10

Since R-Version 4.1.0 the pipe |> is in the stable version. When passing the lhs into an argument other than the first the Examples of the manual show:

mtcars |> subset(cyl == 4) |> (function(d) lm(mpg ~ disp, data = d))()

or when using \(x)

mtcars |> subset(cyl == 4) |> (\(d) lm(mpg ~ disp, data = d))()

Or use PIPEBIND which currently needs to be activated:

Sys.setenv(`_R_USE_PIPEBIND_` = TRUE) 
mtcars |> subset(cyl == 4) |> . => lm(mpg ~ disp, data = .)

Instead of |> also the Bizarro pipe ->.; could be used like

mtcars |> subset(cyl == 4) ->.; lm(mpg ~ disp, data = .)

As one purpose of pipe notation in R is to allow a nested sequence of calls to be written in a way that may make the sequence of processing steps easier to follow, at least for me, this is also fulfilled by ->.;. Bizarro pipe is not really a pipe but for me it is currently a welcome alternative to |> especially in cases when passing the lhs into an argument other than the first. But when using it I get comments not to use it.
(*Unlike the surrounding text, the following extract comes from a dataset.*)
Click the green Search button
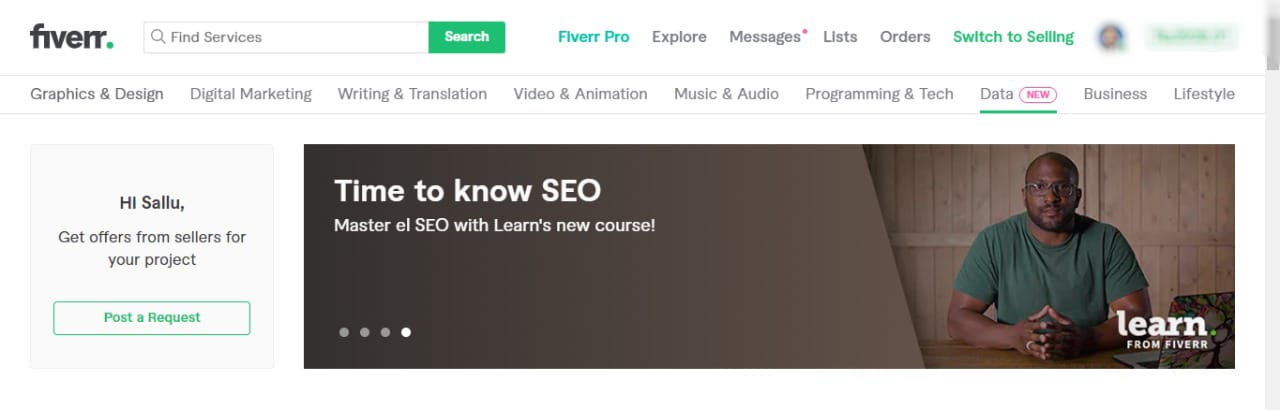The image size is (1280, 410). click(x=467, y=37)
So I want to know if the Bizarro pipe has disadvantages which recommends not to use it?


So far I see that it creates or overwrites . in the environment and keeps this reference which will force a copy on modification. But when calling a function, with data in the arguments, also a reference to this data is created. And when using a for loop var stays after usage.

for(i in iris) {}
tracemem(i) == tracemem(iris[[ncol(iris)]])
#[1] TRUE

Also for performance it shows not much disadvantages:

x <- 42
library(magrittr)
Sys.setenv(`_R_USE_PIPEBIND_` = TRUE) 
#Nonsense operation to test Performance
bench::mark(x
, identity(x)
, "x |> identity()" = x |> identity()
, "x |> (\\(y) identity(y))()" = x |> (\(y) identity(y))()
, "x |> . => identity(.)" = x |> . => identity(.)
, "x ->.; identity(.)" = {x ->.; identity(.)}
, x %>% identity
)
#  expression                     min   median `itr/sec` mem_alloc `gc/sec` n_itr
#  <bch:expr>                <bch:tm> <bch:tm>     <dbl> <bch:byt>    <dbl> <int>
#1 x                          60.07ns  69.03ns 13997474.        0B      0   10000
#2 identity(x)               486.96ns 541.91ns  1751206.        0B    175.   9999
#3 x |> identity()           481.03ns 528.06ns  1812935.        0B      0   10000
#4 x |> (\(y) identity(y))() 982.08ns   1.08µs   854349.        0B     85.4  9999
#5 x |> . => identity(.)     484.06ns 528.06ns  1815336.        0B      0   10000
#6 x ->.; identity(.)        711.07ns 767.99ns  1238658.        0B    124.   9999
#7 x %>% identity              2.86µs   3.23µs   294945.        0B     59.0  9998
marc_s
  • 732,580
  • 175
  • 1,330
  • 1,459
GKi
  • 37,245
  • 2
  • 26
  • 48
  • This question seems singularly focussed on performance. As I explain in my answer, performance isn’t the issue. And I’m somewhat puzzled that you would immediately think of that. – Konrad Rudolph Jun 07 '21 at 09:10
  • 1
    One can also write: `mtcars |> subset(cyl == 4) |> lm(formula = mpg ~ disp)` . I think the reason performance is the focus is that it seems to have been the main motivating factor behind |> and it gave up most of the features of %>% and the bizarro pipe in order to implement it via syntax transform. I doubt that the side effect argument regarding bizarro pipe is really of practical importance. – G. Grothendieck Jun 07 '21 at 09:44
  • @G.Grothendieck Yes the usage of a placeholder could be avoided when all arguments before it are filled up. But sometimes this will end up in much writing. – GKi Jun 07 '21 at 09:49
  • @G.Grothendieck It is my hope to convince people that this *is* of practical importance: intentionally writing less robust code than would be possible is just an *incredibly* bad idea: remember the software engineering adage that [“one in a million is next Tuesday”](https://learn.microsoft.com/en-us/archive/blogs/larryosterman/one-in-a-million-is-next-tuesday): unlikely-sounding bugs cause issues *all the time* because of scale. And the chance of hidden bugs that silently produce the wrong result should always be minimise. – Konrad Rudolph Jun 07 '21 at 13:40

1 Answers1

10

The main issue with the bizarro pipe is that it creates hidden side-effects and makes it easier to create subtle bugs. It decreases code maintainability.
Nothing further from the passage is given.